The enemies of progress are thus revealed as all those organised obstructionists imbued with the myopic trade union mentality which seeks prosperity, not through competition in open markets, but by importuning government for beggar-your-neighbour restrictionism which ends up impoverishing the whole society.
So, because of our convict and more recent history, and the reliance of our secondary industry on governments for tariff assistance, we have become a country where pressuring the government has become one of our chief industries.
Even the farmers are at it now, as Mr Maimo admits. What has been the result?
That it has weakened our economy is obvious. We have put off making necessary but painful adjustments because of fierce, often almost hysterical opposition from affected pressure groups.
This happened in 1981 when the Fraser government gave in to the pressure generated by a GM-H and union advertisement threatening the loss of the jobs of 200,000 people if the IAC report on cars was adopted, when there were only 70,000 people employed in the industry.
The textile, clothing and footwear (TCF) group scared the Fraser government from adopting the IAC TCF report, again claiming the probable loss of more jobs than people employed in the industries.
They are at it again now but Senator Button seems to have more guts than the Fraser ministers had.
So, pressure groups are able to prevent, or at least delay, desirable change.
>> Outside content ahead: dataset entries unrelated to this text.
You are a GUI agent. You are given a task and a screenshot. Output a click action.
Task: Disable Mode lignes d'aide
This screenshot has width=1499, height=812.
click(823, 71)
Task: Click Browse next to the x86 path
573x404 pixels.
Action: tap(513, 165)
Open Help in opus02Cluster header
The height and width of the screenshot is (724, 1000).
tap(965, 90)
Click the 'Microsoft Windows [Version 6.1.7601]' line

They are particularly active and influential in Australia where we have been brought up to believe that this is the natural way to behave.
Old Adam Smith said:
People of the same trade seldom meet together, even for merriment and diversion, but the conversation ends in a conspiracy against the public.
But they were only learners compared to us — we are experts at it.
Proud patriotic parasites « Economics.org.au
July 3, 2014 @ 3:37 pm
[…] but to blame it all on the convicts is not fair. The British suffer from it, too, and it is a long while since […]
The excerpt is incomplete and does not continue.